Red cell size Distribution Width (RDW):

An estimation on electronic counter reveals the elevated value of red cell distribution width (RDW) in iron deficiency anemia as compared to normal levels in anemia of chronic diseases or beta - Thalassemia trait. RDW gives objective evidence of the degree of anisocytosis.

Confirmatory Tests for IDA:

As shown in Table 6, Serum iron is reduced (Normal- 50 - 180 mcg/dl), TIBC is increased (Normal- 250 - 450 mcg/dl), Transferrin saturation is low (less than 16% suggestive and less than 7% diagnostic of severe iron deficiency anemia), Serum Ferritin is less than 10 - 12 ng/ml. However, when infectious or inflammatory diseases like rheumatoid arthritis, collagen disorders, liver disorders, chronic renal disease, or malignancy are also present, the serum ferritin level is usually higher but less than 50-60ng/ml. The test still lacks sensitivity and normal value does not reliably exclude iron deficiency.

TABLE 6: CONFIRMATORY TESTS FOR IDA

Age in yearsSerum Ferritin (ng/dl)Transferrin Saturation%RBC FEP mcg/dl
0.5-4< 10< 12< 80
5-10< 10< 14> 70
11-14< 10< 16> 70
> 15< 12< 16> 70

Free Erythrocyte Protoporphyrin (FEP):

Protoporphyrin accumulates in the red blood cells when it does not have sufficient iron to combine with, to form Hb. The FEP can be measured rapidly by a simple fluorescence assay performed directly on the thin film of the blood. FEP value in the normal person is 15.5 + 8.3 mcg/dl of RBC. More than 80 mcg/dl of RBC below the age of 4 years, and more than 70 mcg/dl of RBC above that age, are significant values to detect IDA. FEP/Hb ratio is a useful index of iron deficiency. FEB/Hb ratio increases when the iron reserve is exhausted, even before anemia becomes apparent. The ratio is normal in thalassemia trait and renal anemia. FEB/Hb ratio remains elevated during iron therapy and returns to normal only after the majority of the cells containing FEP formed during iron deficiency are replaced. FEP/Hb ratio is not subject to daily fluctuation and sudden changes as is transferrin saturation. The highest value of FEP is seen in lead intoxication - a level of FEP greater than, 160 mcg/dl of RBC is taken as a cut-off value for the detection of lead intoxication. In IDA, FEP/Hb ratio is moderately elevated and never exceeds 17.5 mcg/gm of Hb (equivalent to 500 mcg/dl of RBC). An FEP/Hb ratio in the range of 5.5 -17.5 mcg of Hb may be attributed to either IDA or lead intoxication whereas the FEP/Hb ratio greater than 17.5 mcg/gm of Hb indicates lead intoxication with or without associated iron deficiency and requires immediate medical attention. Higher values may also be associated with rare genetic disorders like erythropoietic protoporphyria.

Bone marrow examination:

Bone marrow aspiration is not routinely indicated in the diagnosis of IDA. The degree of cellularity and the proportion of myeloid to the erythroid cells on bone marrow examination vary depending on the severity as well as the duration of IDA. The bone marrow aspirate shows an erythroid normoblasts hyperplasia. Erythroblasts may be smaller than the normal with a narrow ragged rim of cytoplasm containing little Hb. However, morphological changes are not distinctive enough to be of diagnostic values. Prussian blue staining of iron particles revealing little or no stainable iron in reticulum cells and normoblast is diagnostic (iron granules are normally found in the cytoplasm of 10% or more erythroblasts). High iron may be seen in the above marrow of the patient who has been recently transfused or received parenteral iron.
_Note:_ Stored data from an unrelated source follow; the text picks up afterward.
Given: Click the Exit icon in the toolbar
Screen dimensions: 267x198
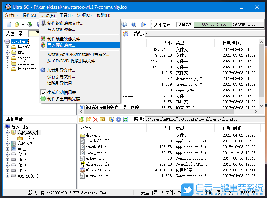Looking at the screenshot, I should point(144,25).
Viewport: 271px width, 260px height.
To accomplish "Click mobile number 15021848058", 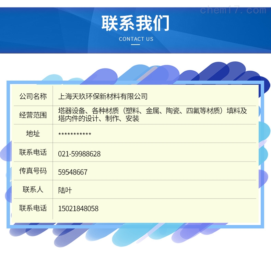I will (78, 209).
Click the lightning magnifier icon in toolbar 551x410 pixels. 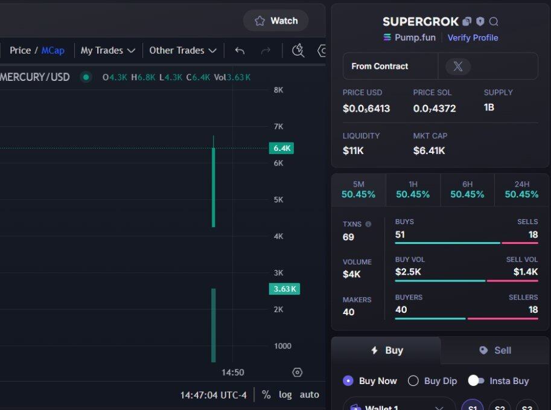[298, 51]
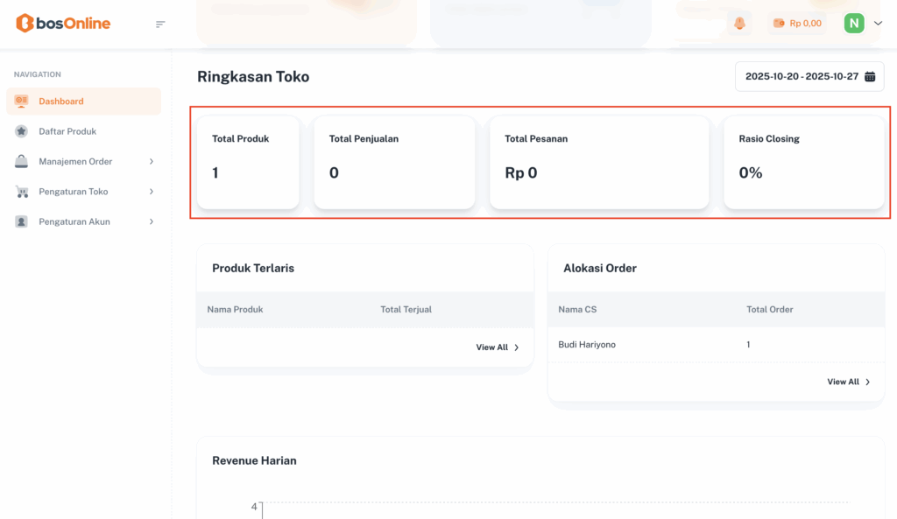Open the notification bell
Screen dimensions: 897x519
740,24
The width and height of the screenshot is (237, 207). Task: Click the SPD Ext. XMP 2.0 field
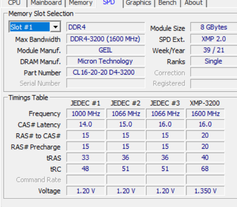214,39
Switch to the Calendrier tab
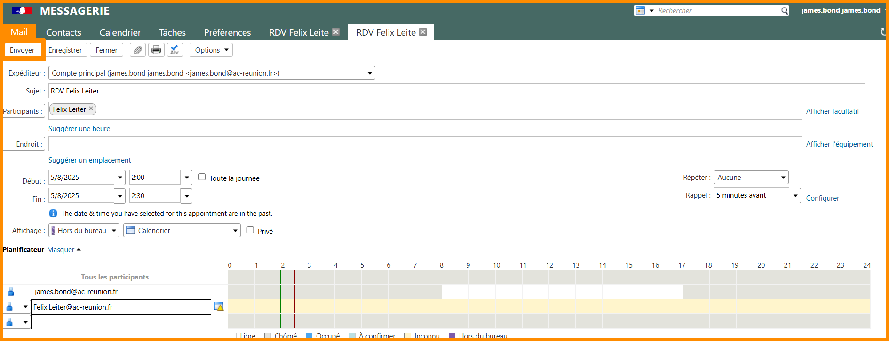Image resolution: width=889 pixels, height=341 pixels. [120, 32]
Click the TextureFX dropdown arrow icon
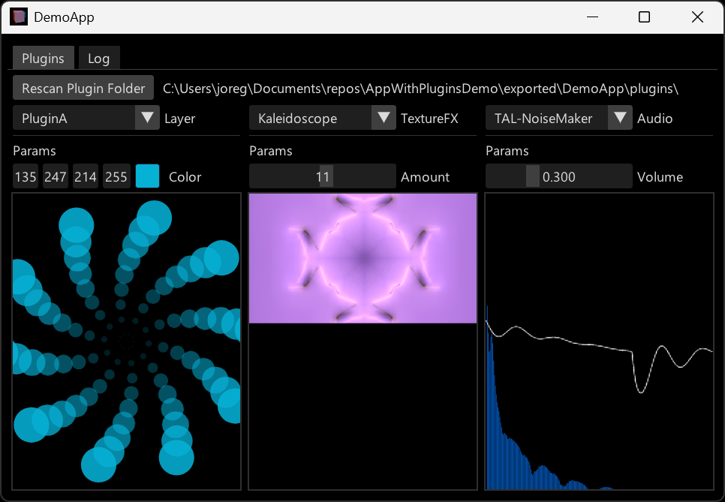This screenshot has height=502, width=725. pos(384,118)
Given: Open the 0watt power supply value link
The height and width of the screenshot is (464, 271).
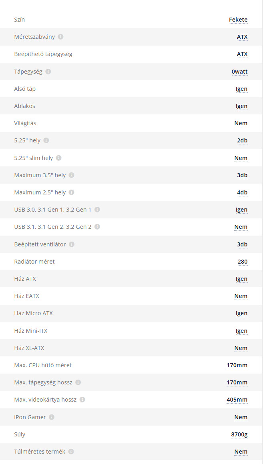Looking at the screenshot, I should tap(239, 72).
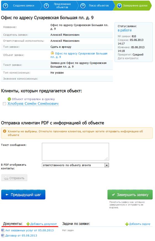
Task: Click the Предыдущий шаг button
Action: pos(23,195)
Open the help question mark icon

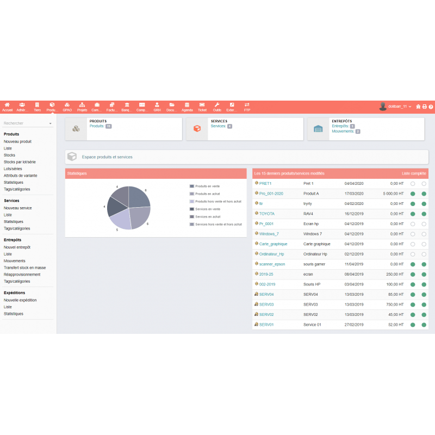(431, 107)
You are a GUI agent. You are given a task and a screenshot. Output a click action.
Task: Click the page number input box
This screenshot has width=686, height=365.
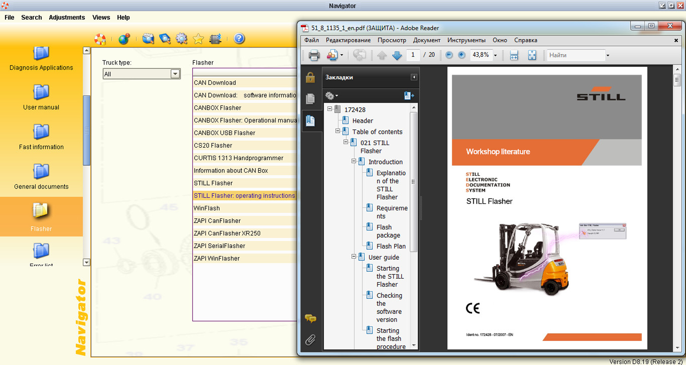(413, 55)
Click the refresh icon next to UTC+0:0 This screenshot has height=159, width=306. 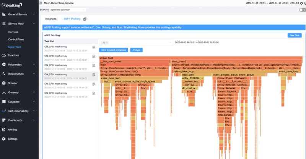coord(301,2)
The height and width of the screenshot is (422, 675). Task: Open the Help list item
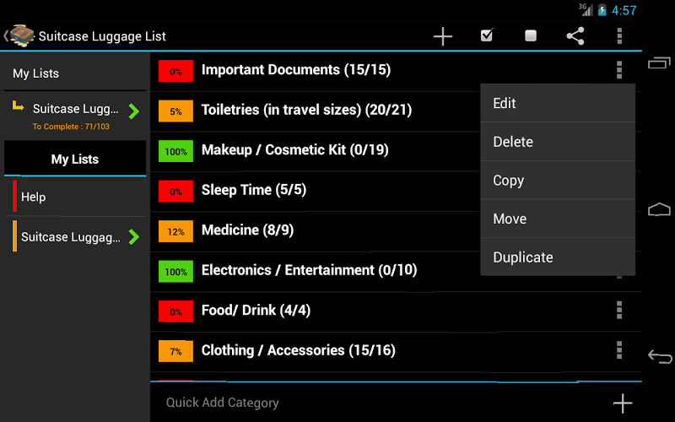point(76,197)
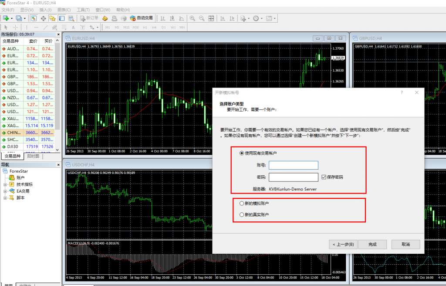Image resolution: width=446 pixels, height=286 pixels.
Task: Click the tile windows grid icon
Action: click(x=211, y=18)
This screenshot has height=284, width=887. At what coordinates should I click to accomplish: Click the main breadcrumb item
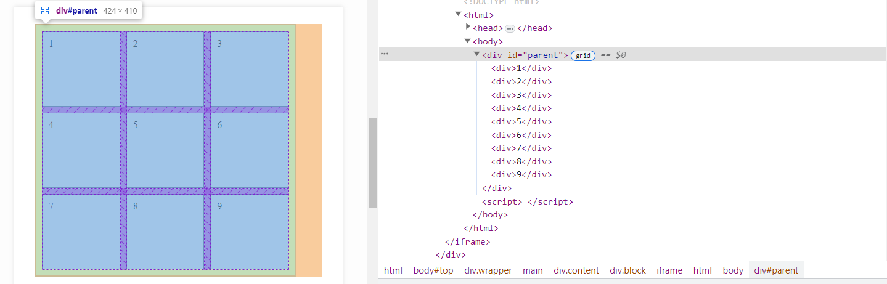[533, 270]
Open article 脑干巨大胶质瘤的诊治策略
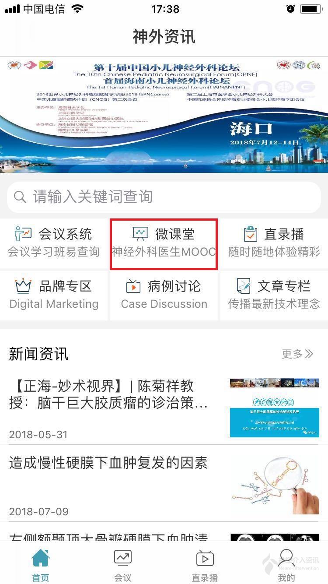This screenshot has height=584, width=328. point(108,394)
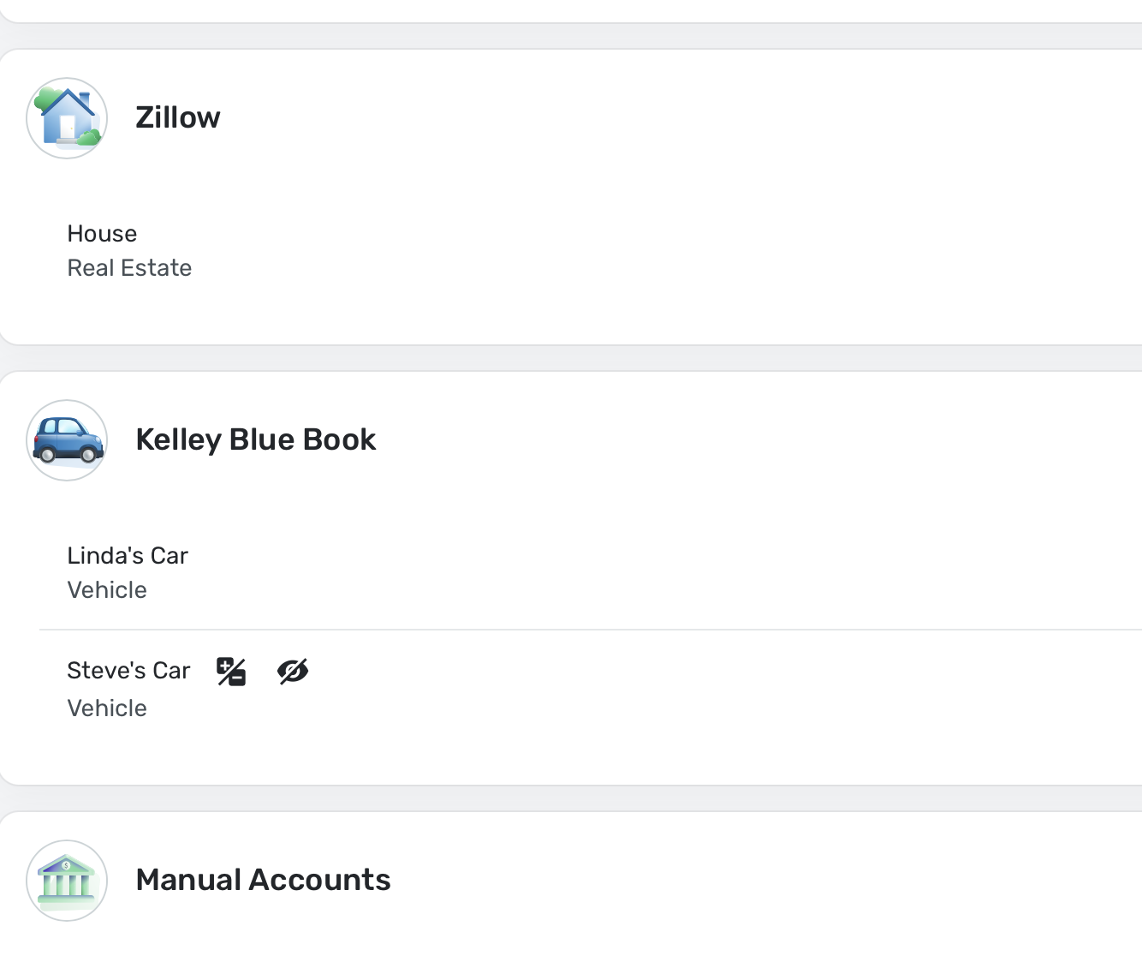Open the Linda's Car account

tap(128, 556)
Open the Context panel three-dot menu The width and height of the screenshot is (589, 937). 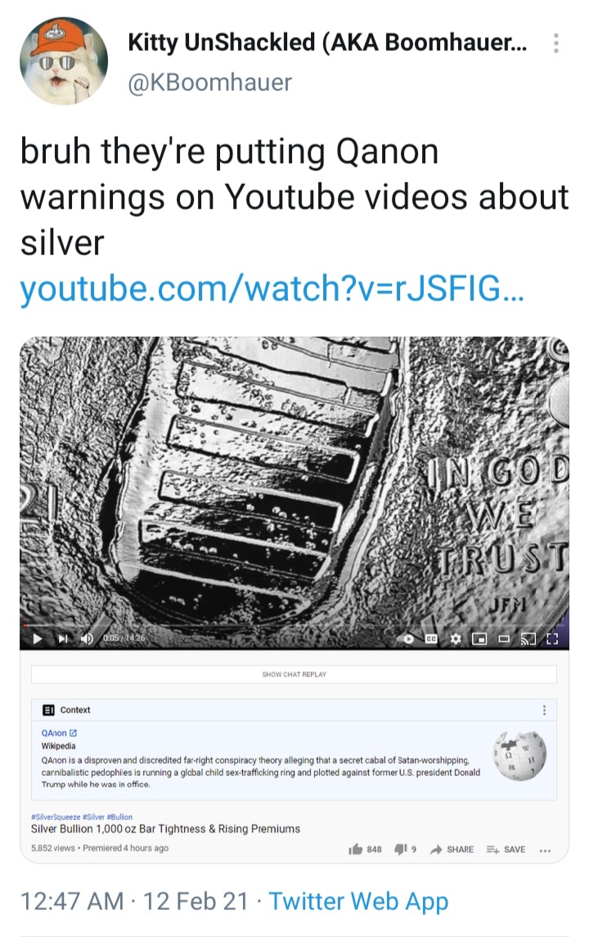point(544,710)
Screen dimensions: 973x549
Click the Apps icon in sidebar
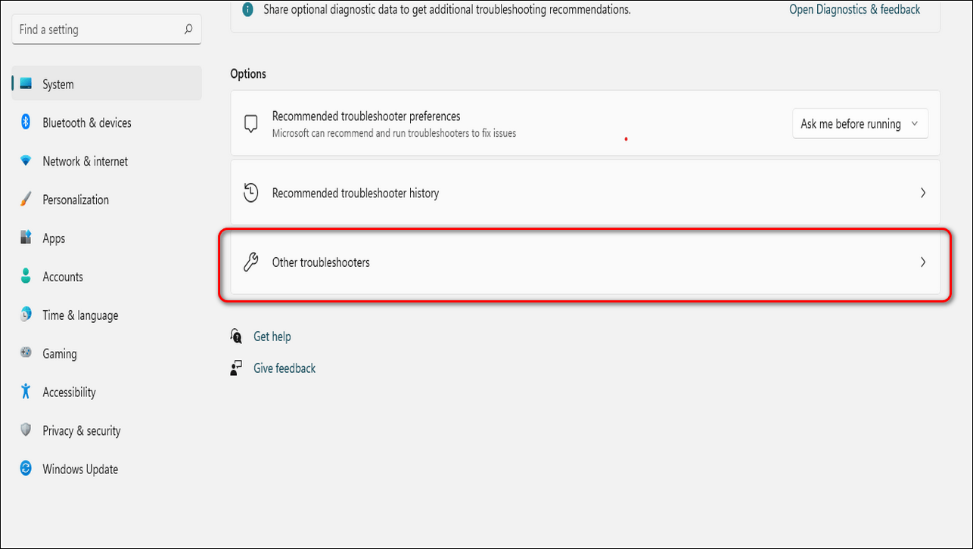pos(26,238)
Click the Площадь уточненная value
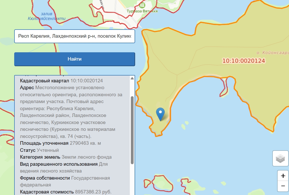This screenshot has height=195, width=289. click(85, 143)
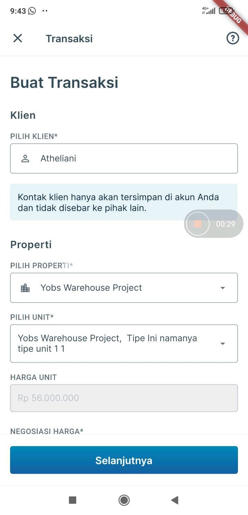The image size is (248, 515).
Task: Tap the Selanjutnya button
Action: pos(124,460)
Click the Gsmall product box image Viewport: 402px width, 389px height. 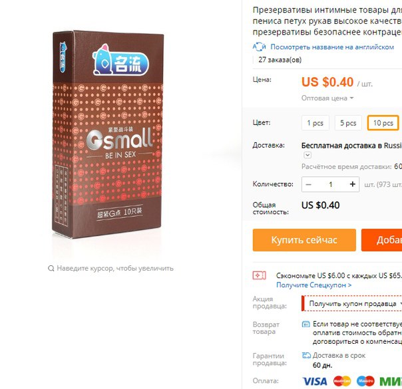tap(108, 134)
Prevention Of Iron Deficiency Anemia

The basic approaches for prevention of IDA include:

  • Supplementation with medicinal iron

  • Increase the dietary iron intake.

  • Control of infection and treatment of helminthiasis.

  • Fortification of staple food with iron.

Supplementation with medicinal iron:

These programs do best when concentrated on high-risk groups such as pregnant women, infants, and preschool children and captive audiences such as school children or plantation workers who can receive their supplements at school or workplace. In infants, promoting breastfeeding for as long as possible and encouraging the timely introduction of appropriate weaning food is the best method of prevention. Major constraints against the effectiveness of supplementation are:

  • Side-effects of oral iron medication

  • Continuing iron medication for 2 - 3 months by those who do not perceive themselves as ill.

Iron supplementation should be started in full-term infants by 4 months and in pre-term infants by 2 months of age in a dose of 1 mg/kg/day in full-term and 2 mg/kg/day in preterm infants.

Dietary Modification:

Increase total intake to fulfill energy requirements. The total iron consumption has been shown to increase by 25 -30%. Include heme iron and vitamin C containing food and reduce inhibitory factors in diet i.e. Tannin and Phytates, etc.

Control of Viral, Bacterial and Parasitic Infections:

Feeding and breastfeeding must be continued during illness. Immunization and other preventive public health measures such as safe water, proper sanitation, etc. should be ensured. Giardiasis, hookworm, and other worm infestations and schistosomiasis should be treated promptly.

Food Fortification:

Fortification staple food which will reach the masses at large will virtually eliminate iron deficiency in the world. In India, salt fortification has been successfully tried, but with fortification, the cost increased by 20%. Salt contains 3500 ppm of ferric orthophosphate and 5000 ppm of acid sulfate. At this level of fortification, each gm of salt will provide 1 mg of elemental iron. However, this was done only in field trials in a few places and has to be implemented further. EDTA (NaFeEDTA) increased the bioavailability of iron in sugar and condiments and the cost increased by 2%. This has been tried in Guatemala and should be explored in India too.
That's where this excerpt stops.